WORK TO BE COMPLETED: All of the entries below are to be copied word for word.

Collected data:
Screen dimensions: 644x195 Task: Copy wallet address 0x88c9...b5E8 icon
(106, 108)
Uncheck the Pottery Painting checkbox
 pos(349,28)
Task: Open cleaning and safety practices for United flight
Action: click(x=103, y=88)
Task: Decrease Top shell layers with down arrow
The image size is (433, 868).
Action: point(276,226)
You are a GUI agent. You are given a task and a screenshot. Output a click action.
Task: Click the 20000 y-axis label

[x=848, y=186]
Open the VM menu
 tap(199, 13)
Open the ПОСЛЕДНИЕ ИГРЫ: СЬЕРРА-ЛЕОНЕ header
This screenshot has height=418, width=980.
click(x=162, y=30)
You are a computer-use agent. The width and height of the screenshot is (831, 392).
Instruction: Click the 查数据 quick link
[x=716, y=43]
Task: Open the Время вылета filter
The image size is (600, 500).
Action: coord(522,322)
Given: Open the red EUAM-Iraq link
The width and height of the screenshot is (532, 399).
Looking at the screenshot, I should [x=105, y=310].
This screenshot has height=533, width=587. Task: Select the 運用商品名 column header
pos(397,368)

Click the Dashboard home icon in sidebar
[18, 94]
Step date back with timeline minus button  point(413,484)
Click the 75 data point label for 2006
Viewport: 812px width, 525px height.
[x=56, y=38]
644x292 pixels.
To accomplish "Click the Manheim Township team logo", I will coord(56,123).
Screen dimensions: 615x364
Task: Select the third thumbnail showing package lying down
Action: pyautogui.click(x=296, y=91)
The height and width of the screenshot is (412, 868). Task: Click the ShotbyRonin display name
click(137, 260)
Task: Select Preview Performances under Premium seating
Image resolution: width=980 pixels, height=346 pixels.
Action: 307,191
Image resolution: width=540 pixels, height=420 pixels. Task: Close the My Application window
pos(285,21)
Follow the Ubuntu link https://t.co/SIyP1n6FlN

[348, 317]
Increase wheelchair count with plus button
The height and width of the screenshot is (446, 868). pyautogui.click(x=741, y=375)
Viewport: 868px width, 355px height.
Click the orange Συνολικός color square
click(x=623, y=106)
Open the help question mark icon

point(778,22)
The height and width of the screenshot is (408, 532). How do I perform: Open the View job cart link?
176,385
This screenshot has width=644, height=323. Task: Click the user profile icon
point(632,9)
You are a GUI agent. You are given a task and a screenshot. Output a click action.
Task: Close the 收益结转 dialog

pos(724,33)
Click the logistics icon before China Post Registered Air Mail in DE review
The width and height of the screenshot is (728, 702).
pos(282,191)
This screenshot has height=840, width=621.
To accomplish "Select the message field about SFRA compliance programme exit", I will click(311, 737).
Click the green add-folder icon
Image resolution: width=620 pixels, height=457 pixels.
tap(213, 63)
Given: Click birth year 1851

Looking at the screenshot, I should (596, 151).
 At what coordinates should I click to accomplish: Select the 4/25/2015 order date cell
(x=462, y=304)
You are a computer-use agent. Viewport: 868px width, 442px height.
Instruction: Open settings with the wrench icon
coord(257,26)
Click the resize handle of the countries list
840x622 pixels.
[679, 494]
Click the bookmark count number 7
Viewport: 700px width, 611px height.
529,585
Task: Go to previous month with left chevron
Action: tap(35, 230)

EXERCISE RESULT:
Screen dimensions: 644x195 Task: Copy wallet address 0x88c9...b5E8 icon
(106, 108)
Uncheck the Pottery Painting checkbox
 pos(349,28)
Task: Open cleaning and safety practices for United flight
Action: click(x=103, y=88)
Task: Decrease Top shell layers with down arrow
The image size is (433, 868).
Action: point(276,226)
You are a GUI agent. You are given a task and a screenshot. Output a click action.
Task: Click the 20000 y-axis label

[x=848, y=186]
Open the VM menu
 tap(199, 13)
Open the ПОСЛЕДНИЕ ИГРЫ: СЬЕРРА-ЛЕОНЕ header
This screenshot has height=418, width=980.
click(x=162, y=30)
You are a computer-use agent. The width and height of the screenshot is (831, 392).
Instruction: Click the 查数据 quick link
[x=716, y=43]
Task: Open the Время вылета filter
The image size is (600, 500).
Action: coord(522,322)
Given: Open the red EUAM-Iraq link
The width and height of the screenshot is (532, 399).
Looking at the screenshot, I should [x=105, y=310].
This screenshot has height=533, width=587. Task: Select the 運用商品名 column header
pos(397,368)

Click the Dashboard home icon in sidebar
[18, 94]
Step date back with timeline minus button  point(413,484)
Click the 75 data point label for 2006
Viewport: 812px width, 525px height.
[x=56, y=38]
644x292 pixels.
To accomplish "Click the Manheim Township team logo", I will coord(56,123).
Screen dimensions: 615x364
Task: Select the third thumbnail showing package lying down
Action: pyautogui.click(x=296, y=91)
The height and width of the screenshot is (412, 868). Task: Click the ShotbyRonin display name
click(137, 260)
Task: Select Preview Performances under Premium seating
Image resolution: width=980 pixels, height=346 pixels.
Action: 307,191
Image resolution: width=540 pixels, height=420 pixels. Task: Close the My Application window
pos(285,21)
Follow the Ubuntu link https://t.co/SIyP1n6FlN

[348, 317]
Increase wheelchair count with plus button
The height and width of the screenshot is (446, 868). pyautogui.click(x=741, y=375)
Viewport: 868px width, 355px height.
Click the orange Συνολικός color square
click(x=623, y=106)
Open the help question mark icon

point(778,22)
The height and width of the screenshot is (408, 532). How do I perform: Open the View job cart link?
176,385
This screenshot has width=644, height=323. Task: Click the user profile icon
point(632,9)
You are a GUI agent. You are given a task and a screenshot. Output a click action.
Task: Close the 收益结转 dialog

pos(724,33)
Click the logistics icon before China Post Registered Air Mail in DE review
The width and height of the screenshot is (728, 702).
pos(282,191)
This screenshot has height=840, width=621.
To accomplish "Select the message field about SFRA compliance programme exit", I will click(311, 737).
Click the green add-folder icon
Image resolution: width=620 pixels, height=457 pixels.
tap(213, 63)
Given: Click birth year 1851

Looking at the screenshot, I should (596, 151).
 At what coordinates should I click to accomplish: Select the 4/25/2015 order date cell
(x=462, y=304)
You are a computer-use agent. Viewport: 868px width, 442px height.
Instruction: Open settings with the wrench icon
coord(257,26)
Click the resize handle of the countries list
840x622 pixels.
[679, 494]
Click the bookmark count number 7
Viewport: 700px width, 611px height.
529,585
Task: Go to previous month with left chevron
Action: tap(35, 230)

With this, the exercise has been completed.